==== Textauszug ====

Die Prüfung auf Ethylenglykol, Diethylenglykol und Methanol - ein "Hot Topic" bei FDA-Inspektionen
Die Prüfung von Ausgangsstoffen bzw. Hilfsstoffen, die für die Herstellung von Arzneimitteln und pharmazeutischen Wirkstoffen eingesetzt werden, ist eine GMP-Basisanforderung. Bei FDA-Inspektionen ist die Einhaltung dieser Anforderung ein "Hot Topic" schlechthin. Seit 2023 ist die Häufigkeit der Mängel bei der Prüfung von Ausgangsstoffen, die in den FDA Warning Letters beschrieben werden, stark angestiegen. Die regulatorischen Vorgaben für diese Prüfung sind im Code of Federal Regulations 21 CFR 211.84 beschrieben.
Worauf ist dieser sprunghafte Anstieg von Verstößen gegen Paragraf 211.84 zurückzuführen?
Hintergrund
Im Mai 2023 veröffentlichte die FDA die Guidance for Industry "Testing of Glycerin, Propylene Glycol, Malitol Solution, Hydrogenated Starch Hydrolysate, Sorbitol Solution, and other High-Risk Drug Components for Diethylene Glycol and Ethylene Glycol" als Reaktion auf Zwischenfälle mit verunreinigten Arzneimitteln - hauptsächlich Kinderarzneimitteln - bei denen zahlreiche Todesfälle zu beklagen waren. Diese Zwischenfälle wurden Anfang Januar 2023 in einer Mitteilung der WHO "WHO urges action to protect children from contaminated medicines" über Vergiftungsfälle in Gambia, Indonesien und Usbekistan beschrieben.
Ethylenglykol (EG) und Diethylenglykol (DEG) sind als Frostschutzmittel verwendete Industriechemikalien und für den Menschen hochtoxisc. Sie besitzen einen ähnlich süßlichen Geschmack wie Glycerin, das in Kinderarzneimitteln wie z.B. Hustensaft eingesetzt wird. Hier wurde offensichtlich absichtlich aus Gründen der Kostenersparnis Glycerin gegen diese Glykol-Verbindungen ausgetauscht - mit fatalen Folgen.

==== Bereitgestelltes Material ====

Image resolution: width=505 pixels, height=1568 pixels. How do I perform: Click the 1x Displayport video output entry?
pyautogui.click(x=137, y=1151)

====

Aufgaben.
(a) Stimmen diese Aussagen mit dem Text zur Glykolprüfung überein? Antworte jeweils mit Ja oder Nein und zitiere die entscheidenden Worte des Textes wörtlich: (i) Die FDA veröffentlichte ihre Guidance im Mai 2023. (ii) Die regulatorischen Vorgaben für die Prüfung stehen in 21 CFR 211.84. (iii) Die WHO-Mitteilung beschrieb Vergiftungsfälle in Gambia, Indien und Usbekistan.
(b) Wie könnte der Text zur Glykolprüfung nach seinem letzten Satz weitergehen? Setze ihn fort.

Lösungen.
(a)
(i) Ja: „Im Mai 2023 veröffentlichte die FDA die Guidance for Industry“
(ii) Ja: „Die regulatorischen Vorgaben für diese Prüfung sind im Code of Federal Regulations 21 CFR 211.84 beschrieben.“
(iii) Nein: „über Vergiftungsfälle in Gambia, Indonesien und Usbekistan“

(b)
Die Tragik dieses Problems zeigt sich vor allem in der schon viel zu langen Historie von Vergiftungsfällen: bereits 1937, also vor fast 90 Jahren (!), starben in den USA 107 Menschen, darunter viele Kinder, an einem mit DEG kontaminierten Arzneimittel (Sulfanilamid-Elixier). Diese Katastrophe führte zur Verabschiedung des Federal Food, Drug, and Cosmetic Act und der Einsetzung der FDA als Aufsichtsbehörde. Weitere Vorfälle ereigneten sich 1995 und 1996 (Haiti), zwischen 1990 und 1998 (Argentinien, Bangladesh, Indien, Nigeria) und 2006 (Panama).
Wo liegen die Gründe dafür, dass solche kontaminierten Präparate immer wieder auf den Markt kommen?
Hauptursachen für Verunreinigungen mit DEG/EG
Die Guidance for Industry nennt drei immer wiederkehrende Fehler bei der Kontrolle von zugeliefertem Glycerin:
- Es fehlen ein vollständiger Identitätstest sowie eine quantitative Reinheitsprüfung.
- Der Arzneimittelhersteller verlässt sich blind auf das Lieferantenzertifikat für Glycerin.
- Der Originalhersteller des Glycerins ist auf dem Zertifikat nicht ersichtlich, d.h. die Angaben auf dem Zertifikat wurden auf den Briefbogen des Liferanten kopiert und entsprechen nicht denen des Original-Zertifikats.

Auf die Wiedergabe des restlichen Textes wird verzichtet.